# [What to do]
Two lines in the data below mark the range: the one with "Given: Open more options with the plus button" and the one with "Task: Like Nguyệt Hà's comment with Thích". Return both, along with every line between them, exactly.

+++ Supplied records +++

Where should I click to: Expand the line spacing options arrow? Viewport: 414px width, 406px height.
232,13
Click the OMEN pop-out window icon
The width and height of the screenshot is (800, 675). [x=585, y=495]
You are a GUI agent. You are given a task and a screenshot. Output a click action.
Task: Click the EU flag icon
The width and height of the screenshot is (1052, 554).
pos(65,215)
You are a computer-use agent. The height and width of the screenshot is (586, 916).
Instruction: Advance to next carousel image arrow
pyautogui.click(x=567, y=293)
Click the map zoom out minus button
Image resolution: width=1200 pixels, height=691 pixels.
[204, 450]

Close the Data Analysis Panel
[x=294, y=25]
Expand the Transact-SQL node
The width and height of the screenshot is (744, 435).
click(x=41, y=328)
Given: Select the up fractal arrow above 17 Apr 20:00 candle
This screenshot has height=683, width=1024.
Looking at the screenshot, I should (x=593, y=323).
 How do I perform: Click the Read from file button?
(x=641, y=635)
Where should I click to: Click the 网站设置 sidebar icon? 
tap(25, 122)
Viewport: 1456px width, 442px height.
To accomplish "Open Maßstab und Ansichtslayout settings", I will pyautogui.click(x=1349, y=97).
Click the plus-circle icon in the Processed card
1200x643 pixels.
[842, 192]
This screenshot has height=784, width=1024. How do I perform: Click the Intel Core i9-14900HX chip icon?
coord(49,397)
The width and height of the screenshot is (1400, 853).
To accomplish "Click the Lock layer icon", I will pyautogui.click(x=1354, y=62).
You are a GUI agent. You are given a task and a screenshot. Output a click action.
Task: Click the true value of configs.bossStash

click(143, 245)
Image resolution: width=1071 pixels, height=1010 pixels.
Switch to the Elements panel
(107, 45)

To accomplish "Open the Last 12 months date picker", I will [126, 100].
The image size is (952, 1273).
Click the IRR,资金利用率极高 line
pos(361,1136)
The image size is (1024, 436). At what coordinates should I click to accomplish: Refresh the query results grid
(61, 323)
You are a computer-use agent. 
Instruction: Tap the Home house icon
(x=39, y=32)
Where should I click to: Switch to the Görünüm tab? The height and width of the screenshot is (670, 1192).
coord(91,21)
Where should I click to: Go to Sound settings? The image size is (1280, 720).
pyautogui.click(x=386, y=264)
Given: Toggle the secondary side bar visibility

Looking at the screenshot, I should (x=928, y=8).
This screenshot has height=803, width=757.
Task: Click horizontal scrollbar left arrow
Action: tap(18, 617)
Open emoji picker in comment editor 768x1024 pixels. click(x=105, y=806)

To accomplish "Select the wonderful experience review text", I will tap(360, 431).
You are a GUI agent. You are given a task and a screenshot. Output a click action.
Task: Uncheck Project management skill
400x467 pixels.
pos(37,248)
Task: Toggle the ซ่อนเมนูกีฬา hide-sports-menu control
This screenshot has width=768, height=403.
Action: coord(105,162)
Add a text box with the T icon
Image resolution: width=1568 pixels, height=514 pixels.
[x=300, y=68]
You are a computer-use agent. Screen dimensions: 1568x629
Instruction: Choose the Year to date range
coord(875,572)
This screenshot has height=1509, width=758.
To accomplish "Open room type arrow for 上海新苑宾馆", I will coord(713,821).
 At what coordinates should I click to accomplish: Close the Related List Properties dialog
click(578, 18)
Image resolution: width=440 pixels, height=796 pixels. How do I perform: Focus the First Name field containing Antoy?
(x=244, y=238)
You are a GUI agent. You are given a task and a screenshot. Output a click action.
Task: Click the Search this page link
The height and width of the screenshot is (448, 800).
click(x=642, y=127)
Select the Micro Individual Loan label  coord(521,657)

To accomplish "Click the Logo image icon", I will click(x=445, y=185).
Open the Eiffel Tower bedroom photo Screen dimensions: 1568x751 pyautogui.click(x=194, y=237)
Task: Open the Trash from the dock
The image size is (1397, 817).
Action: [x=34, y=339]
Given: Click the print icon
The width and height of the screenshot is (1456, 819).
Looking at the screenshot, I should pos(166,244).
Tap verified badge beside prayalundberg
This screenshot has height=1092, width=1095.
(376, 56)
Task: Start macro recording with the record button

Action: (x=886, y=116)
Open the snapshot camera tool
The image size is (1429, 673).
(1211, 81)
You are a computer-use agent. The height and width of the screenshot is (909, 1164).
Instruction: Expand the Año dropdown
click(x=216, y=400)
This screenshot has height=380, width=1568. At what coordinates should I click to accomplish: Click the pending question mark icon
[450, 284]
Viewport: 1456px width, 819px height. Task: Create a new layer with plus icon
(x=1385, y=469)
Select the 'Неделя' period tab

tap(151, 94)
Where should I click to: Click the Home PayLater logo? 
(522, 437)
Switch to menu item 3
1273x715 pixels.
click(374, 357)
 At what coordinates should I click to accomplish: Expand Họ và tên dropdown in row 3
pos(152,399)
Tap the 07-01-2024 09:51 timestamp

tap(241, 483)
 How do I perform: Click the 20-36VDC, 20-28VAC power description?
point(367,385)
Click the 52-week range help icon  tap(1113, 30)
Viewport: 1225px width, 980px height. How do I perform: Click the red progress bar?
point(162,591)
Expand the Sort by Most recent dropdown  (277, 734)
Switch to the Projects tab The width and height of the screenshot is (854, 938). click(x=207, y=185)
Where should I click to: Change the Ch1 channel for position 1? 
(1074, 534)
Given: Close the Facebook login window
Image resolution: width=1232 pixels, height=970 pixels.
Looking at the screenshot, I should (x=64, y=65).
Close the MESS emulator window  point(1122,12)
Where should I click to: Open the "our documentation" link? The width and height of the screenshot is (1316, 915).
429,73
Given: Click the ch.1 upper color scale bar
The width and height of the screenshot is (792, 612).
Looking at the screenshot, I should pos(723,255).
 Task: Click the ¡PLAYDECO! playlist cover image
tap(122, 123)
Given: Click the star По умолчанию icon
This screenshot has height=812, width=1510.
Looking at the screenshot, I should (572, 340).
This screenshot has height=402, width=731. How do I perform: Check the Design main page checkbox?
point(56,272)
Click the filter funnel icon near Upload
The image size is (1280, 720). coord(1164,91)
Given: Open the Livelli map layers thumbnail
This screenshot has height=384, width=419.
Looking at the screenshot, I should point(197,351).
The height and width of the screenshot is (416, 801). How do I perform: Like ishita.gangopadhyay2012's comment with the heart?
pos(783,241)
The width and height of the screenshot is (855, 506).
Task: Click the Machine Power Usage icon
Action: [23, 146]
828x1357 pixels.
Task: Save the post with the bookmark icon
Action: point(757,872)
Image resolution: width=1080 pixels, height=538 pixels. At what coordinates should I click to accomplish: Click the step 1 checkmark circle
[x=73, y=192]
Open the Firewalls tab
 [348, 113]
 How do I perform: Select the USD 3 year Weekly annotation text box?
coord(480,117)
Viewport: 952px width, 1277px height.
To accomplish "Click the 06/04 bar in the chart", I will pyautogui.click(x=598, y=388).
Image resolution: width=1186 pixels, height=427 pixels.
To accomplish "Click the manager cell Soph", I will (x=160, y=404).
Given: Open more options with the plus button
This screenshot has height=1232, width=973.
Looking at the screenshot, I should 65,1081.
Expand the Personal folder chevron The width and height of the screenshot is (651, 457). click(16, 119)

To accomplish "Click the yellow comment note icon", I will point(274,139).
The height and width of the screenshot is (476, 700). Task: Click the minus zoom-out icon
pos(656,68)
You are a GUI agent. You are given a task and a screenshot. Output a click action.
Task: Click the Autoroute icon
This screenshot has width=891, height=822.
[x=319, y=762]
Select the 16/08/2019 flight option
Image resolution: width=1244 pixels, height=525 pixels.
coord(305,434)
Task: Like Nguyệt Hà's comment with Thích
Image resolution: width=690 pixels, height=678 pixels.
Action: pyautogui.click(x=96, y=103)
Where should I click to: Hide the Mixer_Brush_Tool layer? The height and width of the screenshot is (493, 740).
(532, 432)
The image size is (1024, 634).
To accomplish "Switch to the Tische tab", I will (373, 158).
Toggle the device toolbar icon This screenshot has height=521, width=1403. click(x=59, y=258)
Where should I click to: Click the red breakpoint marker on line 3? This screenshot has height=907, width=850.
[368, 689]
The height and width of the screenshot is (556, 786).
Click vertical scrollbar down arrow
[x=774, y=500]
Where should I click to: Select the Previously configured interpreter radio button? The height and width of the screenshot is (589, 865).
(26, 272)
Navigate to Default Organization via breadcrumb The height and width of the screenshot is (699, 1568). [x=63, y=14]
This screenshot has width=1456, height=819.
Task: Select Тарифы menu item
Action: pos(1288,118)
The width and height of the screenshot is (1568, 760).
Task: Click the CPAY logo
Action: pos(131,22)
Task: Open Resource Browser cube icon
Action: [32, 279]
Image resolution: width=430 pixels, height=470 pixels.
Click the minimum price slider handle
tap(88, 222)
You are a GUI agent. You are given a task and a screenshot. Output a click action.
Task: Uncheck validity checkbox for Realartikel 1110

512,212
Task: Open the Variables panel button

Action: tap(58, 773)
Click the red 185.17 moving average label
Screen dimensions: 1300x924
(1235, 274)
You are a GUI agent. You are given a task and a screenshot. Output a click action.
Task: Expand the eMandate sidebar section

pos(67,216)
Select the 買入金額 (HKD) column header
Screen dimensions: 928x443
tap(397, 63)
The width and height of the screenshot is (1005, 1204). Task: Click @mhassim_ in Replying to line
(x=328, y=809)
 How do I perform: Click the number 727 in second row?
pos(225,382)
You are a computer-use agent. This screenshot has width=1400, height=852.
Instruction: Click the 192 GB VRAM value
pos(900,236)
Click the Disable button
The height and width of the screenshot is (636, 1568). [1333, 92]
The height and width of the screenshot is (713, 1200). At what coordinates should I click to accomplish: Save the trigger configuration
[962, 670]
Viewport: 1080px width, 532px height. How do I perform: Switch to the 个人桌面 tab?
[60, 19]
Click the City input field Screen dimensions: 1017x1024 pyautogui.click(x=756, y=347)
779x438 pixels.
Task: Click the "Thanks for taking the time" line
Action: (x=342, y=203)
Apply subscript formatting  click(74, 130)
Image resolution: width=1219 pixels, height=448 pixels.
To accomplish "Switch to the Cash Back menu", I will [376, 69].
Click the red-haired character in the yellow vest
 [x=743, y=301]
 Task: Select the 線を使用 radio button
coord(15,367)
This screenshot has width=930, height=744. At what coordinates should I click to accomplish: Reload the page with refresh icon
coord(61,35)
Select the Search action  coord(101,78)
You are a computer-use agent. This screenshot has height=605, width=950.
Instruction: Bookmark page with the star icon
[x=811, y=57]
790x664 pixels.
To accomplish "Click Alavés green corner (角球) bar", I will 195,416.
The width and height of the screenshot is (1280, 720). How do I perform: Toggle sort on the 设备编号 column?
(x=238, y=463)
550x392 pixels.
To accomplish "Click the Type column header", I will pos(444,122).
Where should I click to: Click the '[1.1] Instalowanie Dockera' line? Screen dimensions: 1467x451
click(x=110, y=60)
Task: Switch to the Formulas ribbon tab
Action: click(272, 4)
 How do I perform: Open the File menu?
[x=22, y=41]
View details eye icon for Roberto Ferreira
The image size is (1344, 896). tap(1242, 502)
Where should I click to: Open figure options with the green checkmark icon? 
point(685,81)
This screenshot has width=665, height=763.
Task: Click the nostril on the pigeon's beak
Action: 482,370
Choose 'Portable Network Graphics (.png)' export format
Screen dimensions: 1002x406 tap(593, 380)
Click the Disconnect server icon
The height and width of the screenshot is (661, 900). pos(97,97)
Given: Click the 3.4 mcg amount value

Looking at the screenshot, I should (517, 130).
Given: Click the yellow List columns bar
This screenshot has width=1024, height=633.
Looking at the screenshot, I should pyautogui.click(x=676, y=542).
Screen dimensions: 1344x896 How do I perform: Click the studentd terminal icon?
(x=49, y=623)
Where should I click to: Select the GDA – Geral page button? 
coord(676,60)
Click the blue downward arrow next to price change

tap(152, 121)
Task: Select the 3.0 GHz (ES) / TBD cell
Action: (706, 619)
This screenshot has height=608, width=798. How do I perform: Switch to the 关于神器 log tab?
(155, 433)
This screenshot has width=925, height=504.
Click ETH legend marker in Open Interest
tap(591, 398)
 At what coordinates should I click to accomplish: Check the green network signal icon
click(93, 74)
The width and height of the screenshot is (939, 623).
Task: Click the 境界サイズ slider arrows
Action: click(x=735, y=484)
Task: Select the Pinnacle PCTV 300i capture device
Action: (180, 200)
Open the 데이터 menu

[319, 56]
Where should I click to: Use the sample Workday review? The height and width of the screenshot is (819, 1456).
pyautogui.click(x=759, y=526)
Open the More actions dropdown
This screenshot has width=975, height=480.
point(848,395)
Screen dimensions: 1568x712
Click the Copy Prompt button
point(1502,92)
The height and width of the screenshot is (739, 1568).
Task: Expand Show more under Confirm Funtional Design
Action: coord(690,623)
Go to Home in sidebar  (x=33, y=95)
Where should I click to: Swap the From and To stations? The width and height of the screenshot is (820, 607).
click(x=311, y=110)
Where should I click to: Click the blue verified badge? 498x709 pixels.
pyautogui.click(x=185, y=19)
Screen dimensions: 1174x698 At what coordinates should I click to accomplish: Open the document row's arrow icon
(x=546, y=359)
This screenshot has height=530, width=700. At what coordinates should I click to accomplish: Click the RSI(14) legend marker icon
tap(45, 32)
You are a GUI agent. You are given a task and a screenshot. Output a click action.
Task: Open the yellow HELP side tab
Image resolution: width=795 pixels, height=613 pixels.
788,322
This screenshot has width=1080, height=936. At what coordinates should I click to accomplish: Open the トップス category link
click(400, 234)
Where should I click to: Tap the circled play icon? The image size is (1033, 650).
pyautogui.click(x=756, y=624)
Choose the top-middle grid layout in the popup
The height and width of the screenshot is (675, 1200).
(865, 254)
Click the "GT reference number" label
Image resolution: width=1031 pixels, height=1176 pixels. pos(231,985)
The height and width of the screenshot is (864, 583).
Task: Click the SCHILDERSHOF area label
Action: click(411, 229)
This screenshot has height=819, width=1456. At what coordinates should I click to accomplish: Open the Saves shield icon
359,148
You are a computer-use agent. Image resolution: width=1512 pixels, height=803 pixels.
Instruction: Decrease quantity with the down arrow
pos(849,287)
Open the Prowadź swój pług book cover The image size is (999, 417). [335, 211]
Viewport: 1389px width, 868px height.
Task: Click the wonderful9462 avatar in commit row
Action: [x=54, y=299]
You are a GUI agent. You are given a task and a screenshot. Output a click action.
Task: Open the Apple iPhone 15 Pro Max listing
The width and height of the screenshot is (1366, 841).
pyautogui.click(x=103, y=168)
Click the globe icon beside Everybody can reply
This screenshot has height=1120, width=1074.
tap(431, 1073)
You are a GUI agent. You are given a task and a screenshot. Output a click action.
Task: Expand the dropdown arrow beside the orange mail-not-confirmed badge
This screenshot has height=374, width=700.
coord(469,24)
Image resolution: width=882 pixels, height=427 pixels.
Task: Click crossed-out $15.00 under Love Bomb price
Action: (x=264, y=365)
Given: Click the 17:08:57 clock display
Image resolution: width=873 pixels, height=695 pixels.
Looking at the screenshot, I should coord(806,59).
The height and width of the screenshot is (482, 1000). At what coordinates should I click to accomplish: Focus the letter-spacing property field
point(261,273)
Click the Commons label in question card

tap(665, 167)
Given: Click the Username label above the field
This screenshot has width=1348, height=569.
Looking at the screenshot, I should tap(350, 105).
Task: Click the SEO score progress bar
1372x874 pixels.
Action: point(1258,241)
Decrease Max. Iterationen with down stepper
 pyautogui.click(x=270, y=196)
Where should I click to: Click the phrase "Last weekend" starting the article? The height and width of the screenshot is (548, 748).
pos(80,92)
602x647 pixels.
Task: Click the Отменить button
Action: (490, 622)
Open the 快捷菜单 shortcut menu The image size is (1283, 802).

+++

# [Exercise answer]
Given: Open more options with the plus button
This screenshot has height=1232, width=973.
Looking at the screenshot, I should 65,1081.
Expand the Personal folder chevron The width and height of the screenshot is (651, 457). click(16, 119)

To accomplish "Click the yellow comment note icon", I will point(274,139).
The height and width of the screenshot is (476, 700). Task: Click the minus zoom-out icon
pos(656,68)
You are a GUI agent. You are given a task and a screenshot. Output a click action.
Task: Click the Autoroute icon
This screenshot has width=891, height=822.
[x=319, y=762]
Select the 16/08/2019 flight option
Image resolution: width=1244 pixels, height=525 pixels.
coord(305,434)
Task: Like Nguyệt Hà's comment with Thích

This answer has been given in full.